+++ Selected passage +++

I am on the cover of The Sacramento News and Review this week. Thats pretty cool.
I have an article inside, but like most writers, I prefer my original to the edited version. So, here is said original. Enjoy:
Merry Christmas.
You were just wished a Merry Christmas by an atheist.
This
atheist LOVES Christmas. See a conflict? I do not. We atheists don't
reject ALL of the bible. There are parts of the bible that I for one
like quite a bit, like the part about going into the woods and choosing a
tree to drag into your home and decorate in astrological symbols. Where
in the bible is that again? Was that the gospel according to St. Nick?
My
favorite Christmas tradition is when the rich folks go wild with the
lights and decorations and then let us poor folks come look at their
houses. My daughter saw a nativity on one of these viewings but baby Jesus
hadn't been placed yet.
“Daddy, who are those two ladies and why is that
nest empty?”
“Honey, thats Mary and Josephine and the nest is empty
because its hard to find a white baby in the Middle East.”

+++ Material +++

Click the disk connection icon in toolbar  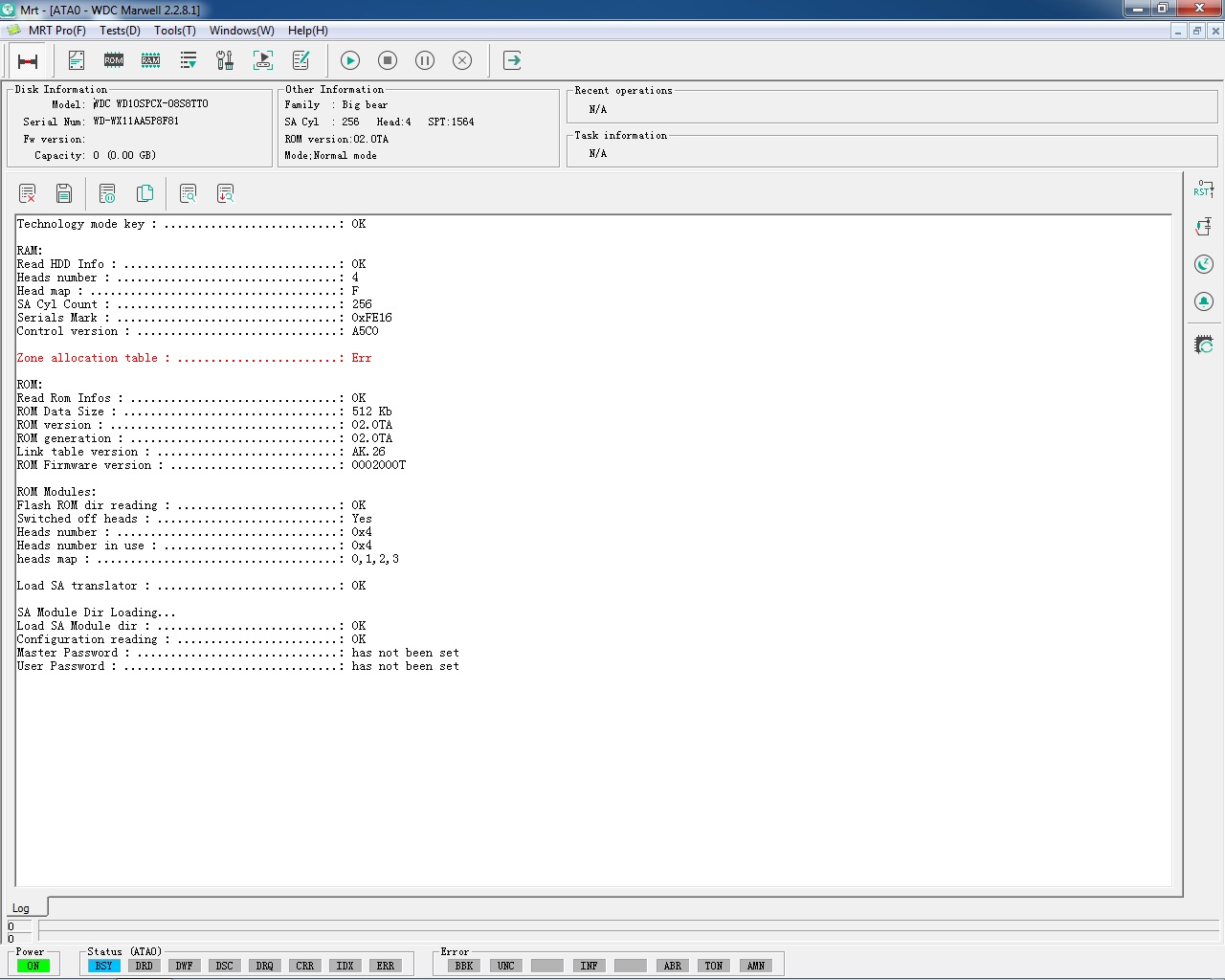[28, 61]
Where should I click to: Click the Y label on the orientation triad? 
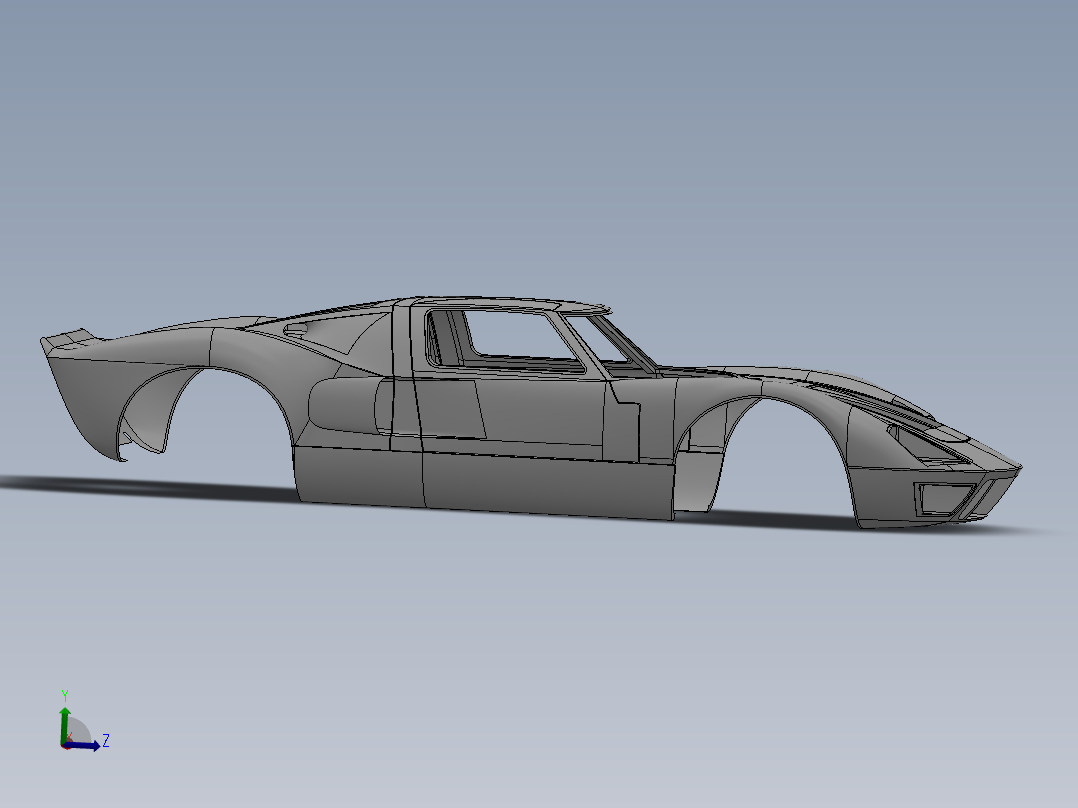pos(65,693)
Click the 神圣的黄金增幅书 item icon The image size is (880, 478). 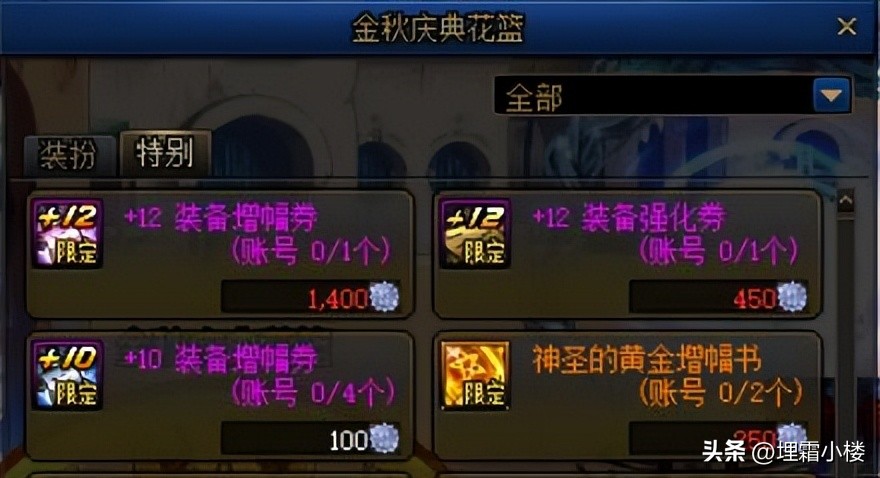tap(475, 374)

+++

Problems to solve –
1) Translate this sentence from the Christmas essay into Spanish: "There are parts of the bible that I for one like quite a bit, like the part about going into the woods and choosing a tree to drag into your home and decorate in astrological symbols."
2) In the Christmas essay, what was missing from the nativity scene the author's daughter saw?
3) Go on with the Christmas essay from the point where it ends.
The listing above was drawn from a separate source.

Outputs for the tasks –
1) Hay partes de la Biblia que a mí, por lo menos, me gustan bastante, como la parte de ir al bosque y escoger un árbol para arrastrarlo a casa y decorarlo con símbolos astrológicos.

2) Baby Jesus had not been placed yet.

3)
I like
celebrating with all of my friends and neighbors and since Sacramento is
so wonderfully diverse that means celebrating all of the holidays,
including a few we made up. Try Something New Day anyone? Diwalli is a
great excuse to eat Indian food and watch some Bollywood. Ramadan is fun
to celebrate. I skip the fasting all day part but I'm totally down for
the nighttime food and visiting with family and friends. Hanukkah is
when we sing along with Adam Sandler. Conspiracy theorists celebrate
their new holiday, September 11th. I participate by watching a great
documentary, like The Matrix.
Its now a holiday
tradition to accuse us atheists and other non-Christians of trying to
steal Christmas, you know, because we've forced the stores to say Happy
Holidays instead of Merry Christmas, at gun point if memory serves. Too
bad we weren't as effective in trying to get their red, white and blue
"We love a good war" decor down during the rest of the year. I caught
wind of the story on the evening news. Amazing whats considered
newsworthy. There's a war on for Chrissakes, oops, sorry, already
mentioned the war, guess I'm being redundant.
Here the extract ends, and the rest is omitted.